- **TASK DATA**:
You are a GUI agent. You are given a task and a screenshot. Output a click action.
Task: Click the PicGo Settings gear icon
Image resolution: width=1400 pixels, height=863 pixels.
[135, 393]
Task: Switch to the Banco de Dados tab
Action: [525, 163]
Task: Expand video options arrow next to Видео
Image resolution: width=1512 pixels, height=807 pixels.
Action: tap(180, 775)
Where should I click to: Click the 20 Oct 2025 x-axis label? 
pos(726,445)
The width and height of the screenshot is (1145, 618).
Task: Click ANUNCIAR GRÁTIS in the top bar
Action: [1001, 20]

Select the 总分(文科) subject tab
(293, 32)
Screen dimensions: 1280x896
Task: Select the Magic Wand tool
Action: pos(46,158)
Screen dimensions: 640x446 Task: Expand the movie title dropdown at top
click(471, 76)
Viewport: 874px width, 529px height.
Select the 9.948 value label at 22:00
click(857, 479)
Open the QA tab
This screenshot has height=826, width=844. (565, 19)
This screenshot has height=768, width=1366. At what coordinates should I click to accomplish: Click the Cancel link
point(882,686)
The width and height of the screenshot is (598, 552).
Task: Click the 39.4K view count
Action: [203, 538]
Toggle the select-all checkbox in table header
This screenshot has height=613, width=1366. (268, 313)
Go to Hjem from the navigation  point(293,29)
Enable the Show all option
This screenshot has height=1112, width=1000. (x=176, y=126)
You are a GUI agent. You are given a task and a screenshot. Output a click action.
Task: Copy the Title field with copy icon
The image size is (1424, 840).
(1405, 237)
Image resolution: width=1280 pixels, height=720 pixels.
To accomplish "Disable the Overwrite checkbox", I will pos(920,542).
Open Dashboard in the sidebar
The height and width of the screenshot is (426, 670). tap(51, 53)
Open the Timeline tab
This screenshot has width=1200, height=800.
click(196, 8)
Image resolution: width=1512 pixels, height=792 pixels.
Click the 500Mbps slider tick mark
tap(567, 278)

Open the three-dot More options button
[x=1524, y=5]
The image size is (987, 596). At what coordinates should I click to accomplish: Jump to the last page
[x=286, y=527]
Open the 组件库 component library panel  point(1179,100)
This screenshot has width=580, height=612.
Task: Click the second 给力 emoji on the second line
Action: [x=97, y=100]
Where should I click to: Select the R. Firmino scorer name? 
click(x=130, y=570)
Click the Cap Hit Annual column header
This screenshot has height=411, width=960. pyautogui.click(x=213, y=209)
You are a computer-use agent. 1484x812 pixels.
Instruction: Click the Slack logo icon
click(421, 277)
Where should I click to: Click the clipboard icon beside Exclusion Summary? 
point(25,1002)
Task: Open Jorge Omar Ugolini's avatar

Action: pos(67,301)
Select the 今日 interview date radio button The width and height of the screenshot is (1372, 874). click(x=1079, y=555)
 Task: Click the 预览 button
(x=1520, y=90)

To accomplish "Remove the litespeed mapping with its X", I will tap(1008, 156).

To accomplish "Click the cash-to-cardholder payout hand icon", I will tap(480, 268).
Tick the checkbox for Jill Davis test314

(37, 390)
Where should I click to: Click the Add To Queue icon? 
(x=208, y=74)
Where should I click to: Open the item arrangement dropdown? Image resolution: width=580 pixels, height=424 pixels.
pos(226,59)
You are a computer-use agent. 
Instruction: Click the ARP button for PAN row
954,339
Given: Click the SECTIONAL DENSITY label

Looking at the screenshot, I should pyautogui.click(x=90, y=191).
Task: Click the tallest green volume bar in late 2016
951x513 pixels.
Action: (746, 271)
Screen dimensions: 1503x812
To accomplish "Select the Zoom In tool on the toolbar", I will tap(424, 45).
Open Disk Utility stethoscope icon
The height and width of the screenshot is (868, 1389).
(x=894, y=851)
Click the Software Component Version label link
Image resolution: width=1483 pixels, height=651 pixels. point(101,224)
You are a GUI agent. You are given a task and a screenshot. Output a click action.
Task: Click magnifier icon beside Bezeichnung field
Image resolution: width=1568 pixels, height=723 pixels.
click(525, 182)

- **SET EXERCISE**: Write out the records above as a numbered list, one line per item, with the blank lines removed.

- **OUTPUT FOR THIS TASK**:
1. You are a GUI agent. You are given a task and a screenshot. Output a click action.
2. Task: Click the PicGo Settings gear icon
3. Image resolution: width=1400 pixels, height=863 pixels.
4. [135, 393]
5. Task: Switch to the Banco de Dados tab
6. Action: [525, 163]
7. Task: Expand video options arrow next to Видео
8. Image resolution: width=1512 pixels, height=807 pixels.
9. Action: tap(180, 775)
10. Where should I click to: Click the 20 Oct 2025 x-axis label? 
11. pos(726,445)
12. The width and height of the screenshot is (1145, 618).
13. Task: Click ANUNCIAR GRÁTIS in the top bar
14. Action: [1001, 20]
15. Select the 总分(文科) subject tab
16. (293, 32)
17. Screen dimensions: 1280x896
18. Task: Select the Magic Wand tool
19. Action: pos(46,158)
20. Screen dimensions: 640x446 Task: Expand the movie title dropdown at top
21. click(471, 76)
22. Viewport: 874px width, 529px height.
23. Select the 9.948 value label at 22:00
24. click(857, 479)
25. Open the QA tab
26. This screenshot has height=826, width=844. (565, 19)
27. This screenshot has height=768, width=1366. At what coordinates should I click to accomplish: Click the Cancel link
28. point(882,686)
29. The width and height of the screenshot is (598, 552).
30. Task: Click the 39.4K view count
31. Action: [203, 538]
32. Toggle the select-all checkbox in table header
33. This screenshot has height=613, width=1366. (268, 313)
34. Go to Hjem from the navigation  point(293,29)
35. Enable the Show all option
36. This screenshot has height=1112, width=1000. (x=176, y=126)
37. You are a GUI agent. You are given a task and a screenshot. Output a click action.
38. Task: Copy the Title field with copy icon
39. The image size is (1424, 840).
40. (1405, 237)
41. Image resolution: width=1280 pixels, height=720 pixels.
42. To accomplish "Disable the Overwrite checkbox", I will pos(920,542).
43. Open Dashboard in the sidebar
44. The height and width of the screenshot is (426, 670). tap(51, 53)
45. Open the Timeline tab
46. This screenshot has width=1200, height=800.
47. click(196, 8)
48. Image resolution: width=1512 pixels, height=792 pixels.
49. Click the 500Mbps slider tick mark
50. tap(567, 278)
51. Open the three-dot More options button
52. [x=1524, y=5]
53. The image size is (987, 596). At what coordinates should I click to accomplish: Jump to the last page
54. [x=286, y=527]
55. Open the 组件库 component library panel  point(1179,100)
56. This screenshot has width=580, height=612.
57. Task: Click the second 给力 emoji on the second line
58. Action: [x=97, y=100]
59. Where should I click to: Select the R. Firmino scorer name? 
60. click(x=130, y=570)
61. Click the Cap Hit Annual column header
62. This screenshot has height=411, width=960. pyautogui.click(x=213, y=209)
63. You are a computer-use agent. 1484x812 pixels.
64. Instruction: Click the Slack logo icon
65. click(421, 277)
66. Where should I click to: Click the clipboard icon beside Exclusion Summary? 
67. point(25,1002)
68. Task: Open Jorge Omar Ugolini's avatar
69. Action: pos(67,301)
70. Select the 今日 interview date radio button The width and height of the screenshot is (1372, 874). click(x=1079, y=555)
71.  Task: Click the 预览 button
72. (x=1520, y=90)
73. To accomplish "Remove the litespeed mapping with its X", I will tap(1008, 156).
74. To accomplish "Click the cash-to-cardholder payout hand icon", I will tap(480, 268).
75. Tick the checkbox for Jill Davis test314
76. (37, 390)
77. Where should I click to: Click the Add To Queue icon? 
78. (x=208, y=74)
79. Where should I click to: Open the item arrangement dropdown? Image resolution: width=580 pixels, height=424 pixels.
80. pos(226,59)
81. You are a computer-use agent. 
82. Instruction: Click the ARP button for PAN row
83. 954,339
84. Given: Click the SECTIONAL DENSITY label
85. Looking at the screenshot, I should pyautogui.click(x=90, y=191).
86. Task: Click the tallest green volume bar in late 2016
87. 951x513 pixels.
88. Action: (746, 271)
89. Screen dimensions: 1503x812
90. To accomplish "Select the Zoom In tool on the toolbar", I will tap(424, 45).
91. Open Disk Utility stethoscope icon
92. The height and width of the screenshot is (868, 1389).
93. (x=894, y=851)
94. Click the Software Component Version label link
95. Image resolution: width=1483 pixels, height=651 pixels. point(101,224)
96. You are a GUI agent. You are given a task and a screenshot. Output a click action.
97. Task: Click magnifier icon beside Bezeichnung field
98. Image resolution: width=1568 pixels, height=723 pixels.
99. click(525, 182)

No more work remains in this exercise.